Instruction 1:
According to the Pentium text, why was the planned June 1992 PC Expo demonstration of the P5 canceled and the chip's official introduction pushed back?
Instruction 2:
Please reproduce verbatim the passage of the Pentium text between "Considered the fifth" and "copies from competitors.", inclusive.

Selected excerpt:
----------------

The Pentium (also referred to as P5, its microarchitecture, or i586) is a fifth generation, 32-bit x86 microprocessor that was introduced by Intel on March 22, 1993, as the very first CPU in the Pentium brand. It was instruction set compatible with the 80486 but was a new and very different microarchitecture design from previous iterations. The P5 Pentium was the first superscalar x86 microarchitecture and the world's first superscalar microprocessor to be in mass productionmeaning it generally executes at least 2 instructions per clock mainly because of a design-first dual integer pipeline design previously thought impossible to implement on a CISC microarchitecture. Additional features include a faster floating-point unit, wider data bus, separate code and data caches, and many other techniques and features to enhance performance and support security, encryption, and multiprocessing, for workstations and servers when compared to the next best previous industry standard processor implementation before it, the Intel 80486.

Considered the fifth main generation in the 8086 compatible line of processors, its implementation and microarchitecture was called P5. As with all new processors from Intel since the Pentium, some new instructions were added to enhance performance for specific types of workloads.

The Pentium was the first Intel x86 to build in robust hardware support for multiprocessing similar to that of large IBM mainframe computers. Intel worked closely with IBM to define this ability and then Intel designed it into the P5 microarchitecture. This new ability was absent in prior x86 generations and x86 copies from competitors.

To realize its greatest potential, compilers had to be optimized to exploit the instruction level parallelism provided by the new superscalar dual pipelines and applications needed to be recompiled. Intel spent substantial effort and resources working with development tool vendors, and major independent software vendor (ISV) and operating system (OS) companies to optimize their products for Pentium before product launch.

In October 1996, the similar Pentium MMX was introduced, complementing the same basic microarchitecture with the MMX instruction set, larger caches, and some other enhancements.

Competitors included the Motorola 68040, Motorola 68060, PowerPC 601, and the SPARC, MIPS, Alpha families, most of which also used a superscalar in-order dual instruction pipeline configuration at some time.

Intel discontinued the P5 Pentium processors (sold as a cheaper product since the release of the Pentium II in 1997) in early 2000 in favor of the Celeron processor, which had also replaced the 80486 brand.

Development
The P5 microarchitecture was designed by the same Santa Clara team which designed the 386 and 486. Design work started in 1989; the team decided to use a superscalar architecture, with on-chip cache, floating-point, and branch prediction. The preliminary design was first successfully simulated in 1990, followed by the laying-out of the design. By this time, the team had several dozen engineers. The design was taped out, or transferred to silicon, in April 1992, at which point beta-testing began. By mid-1992, the P5 team had 200 engineers. Intel at first planned to demonstrate the P5 in June 1992 at the trade show PC Expo, and to formally announce the processor in September 1992, but design problems forced the demo to be cancelled, and the official introduction of the chip was delayed until the spring of 1993.

John H. Crawford, chief architect of the original 386, co-managed the design of the P5, along with Donald Alpert, who managed the architectural team. Dror Avnon managed the design of the FPU. Vinod K. Dham was general manager of the P5 group.

----------------

Source excerpt:
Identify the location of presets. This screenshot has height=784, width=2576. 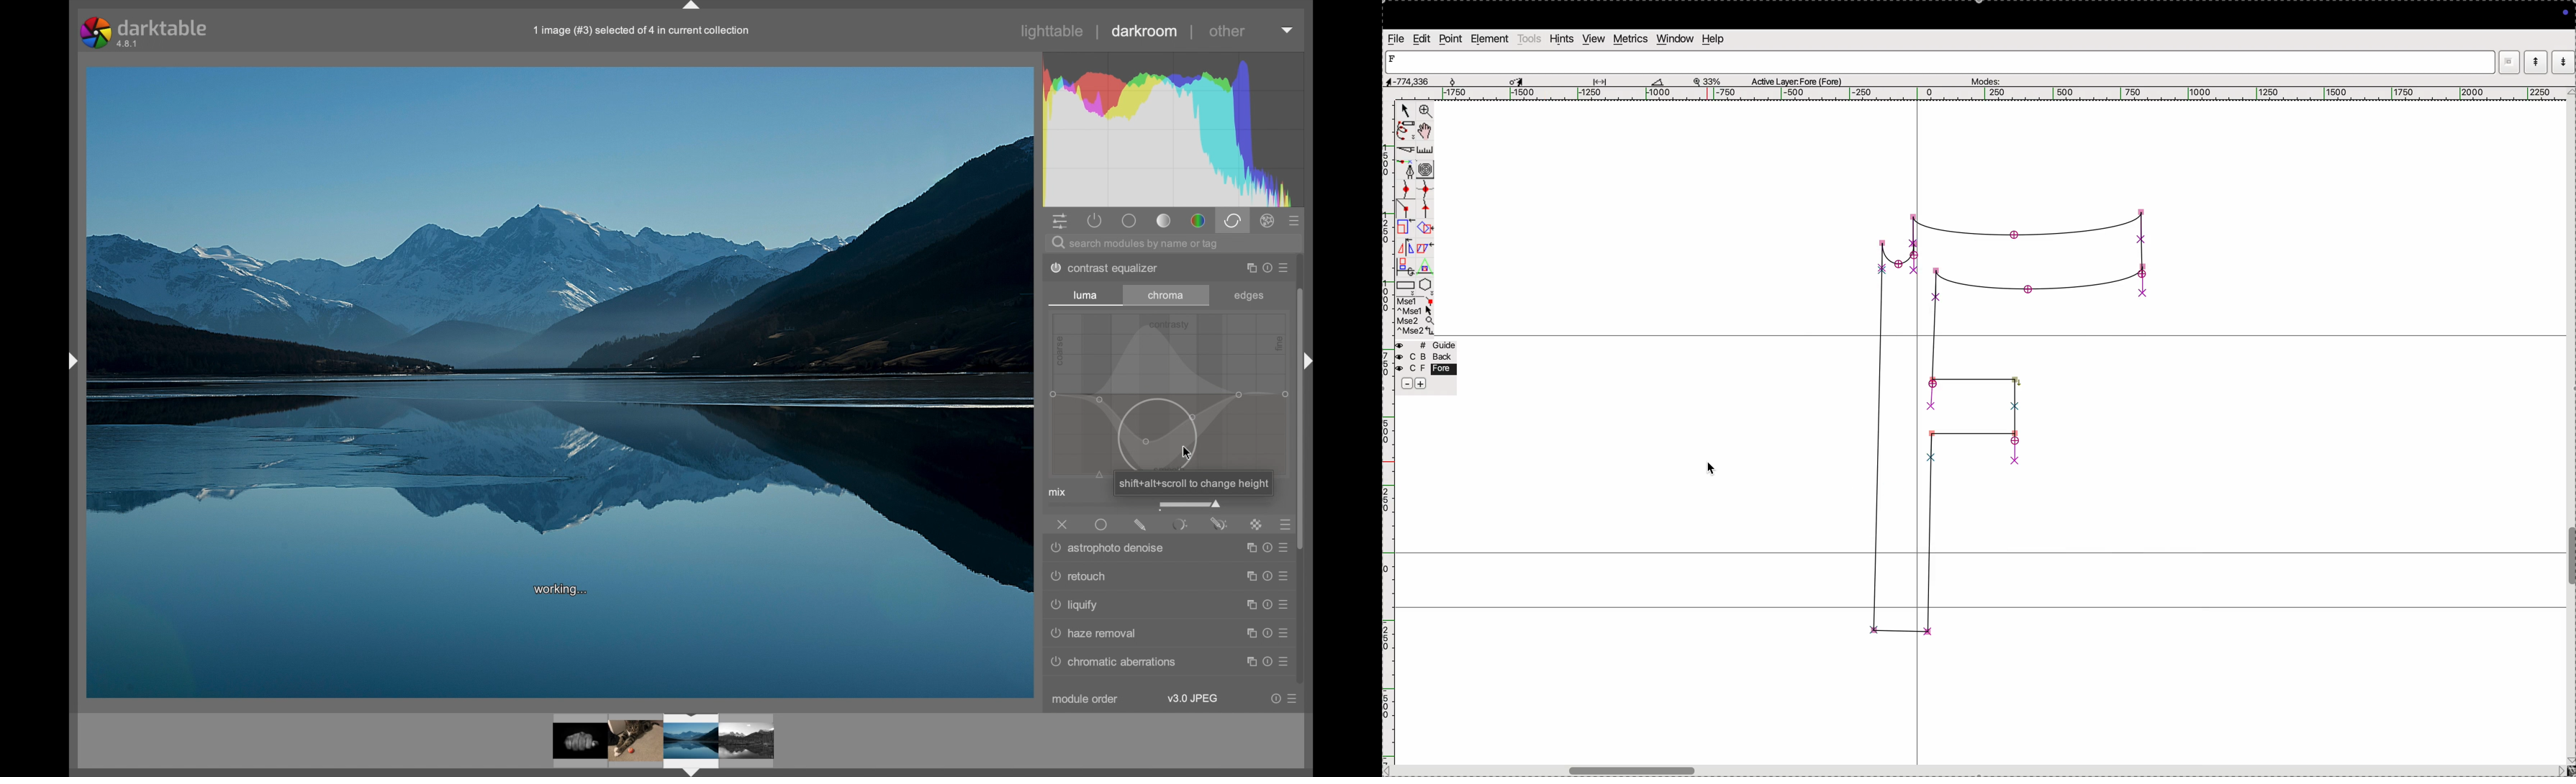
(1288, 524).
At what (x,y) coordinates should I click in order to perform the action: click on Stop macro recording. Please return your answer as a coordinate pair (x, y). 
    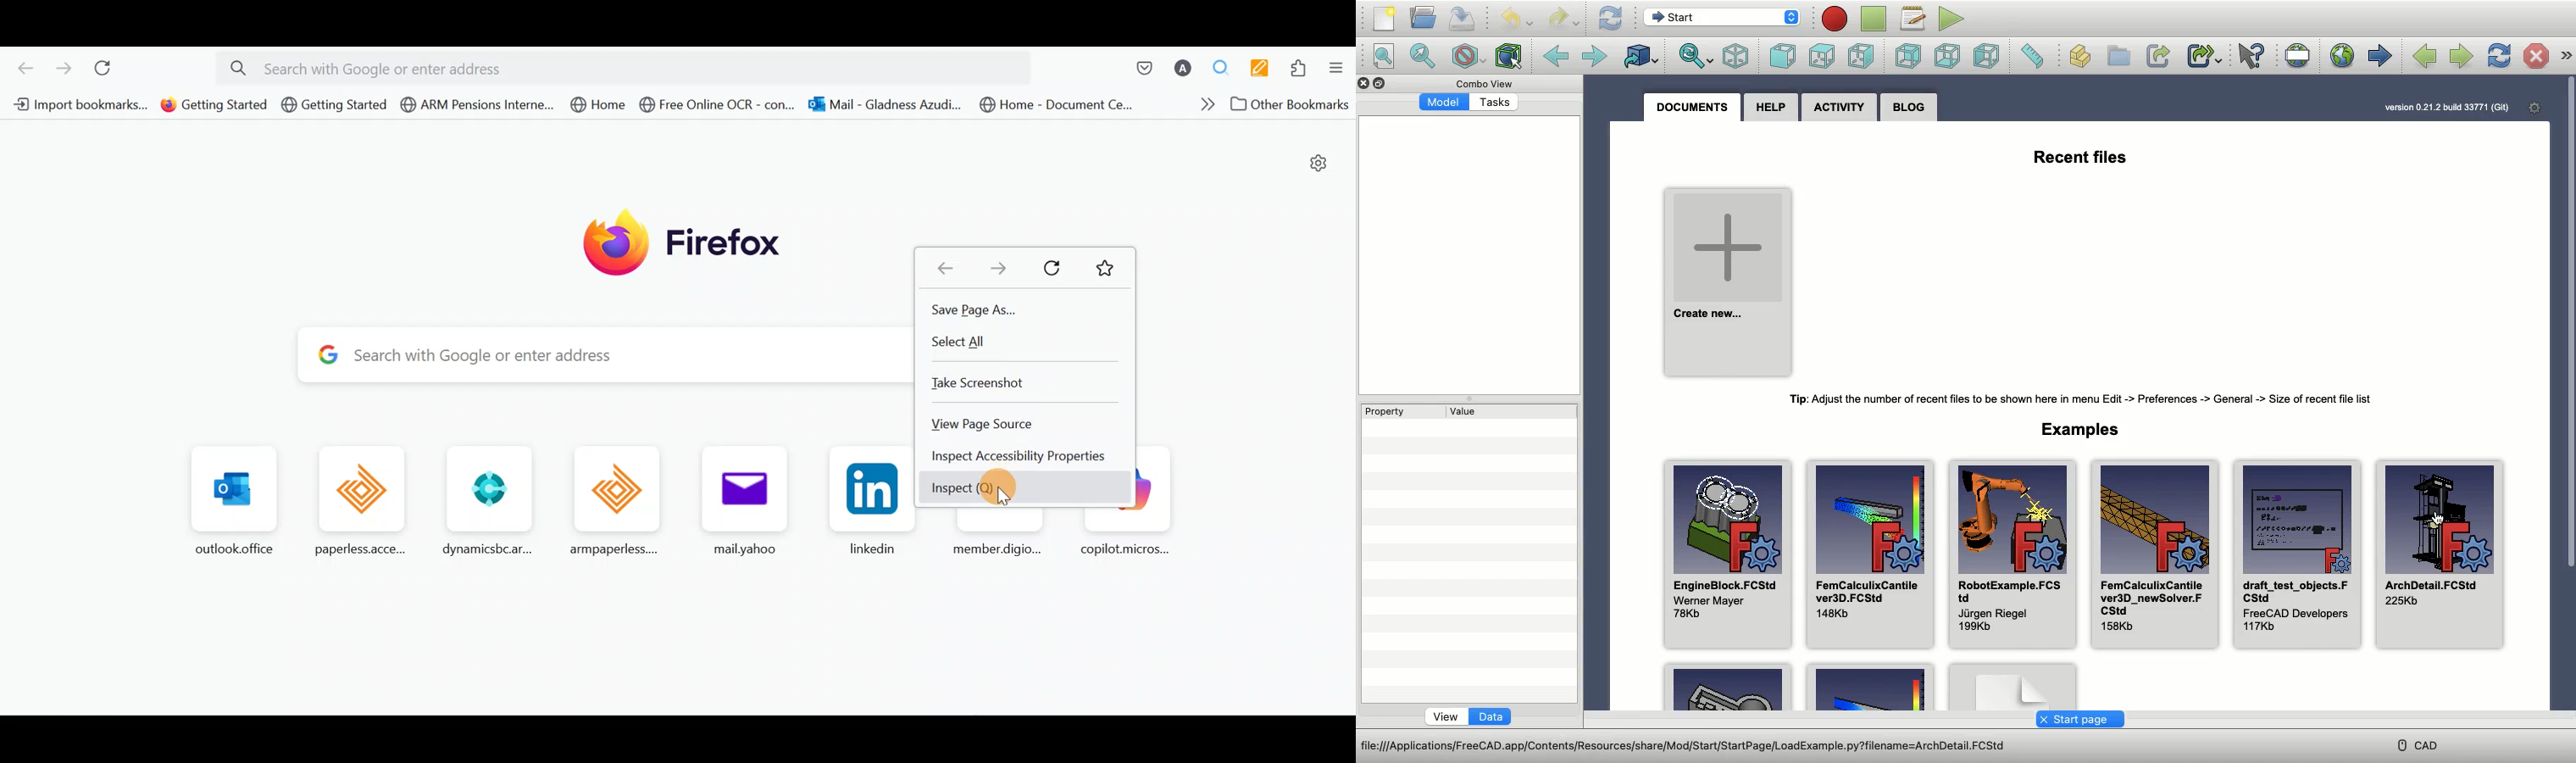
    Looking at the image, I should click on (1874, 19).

----------------

Task result 1:
Design problems forced Intel to cancel the planned demonstration. The official introduction of the chip was then delayed until the spring of 1993.

Task result 2:
Considered the fifth main generation in the 8086 compatible line of processors, its implementation and microarchitecture was called P5. As with all new processors from Intel since the Pentium, some new instructions were added to enhance performance for specific types of workloads.

The Pentium was the first Intel x86 to build in robust hardware support for multiprocessing similar to that of large IBM mainframe computers. Intel worked closely with IBM to define this ability and then Intel designed it into the P5 microarchitecture. This new ability was absent in prior x86 generations and x86 copies from competitors.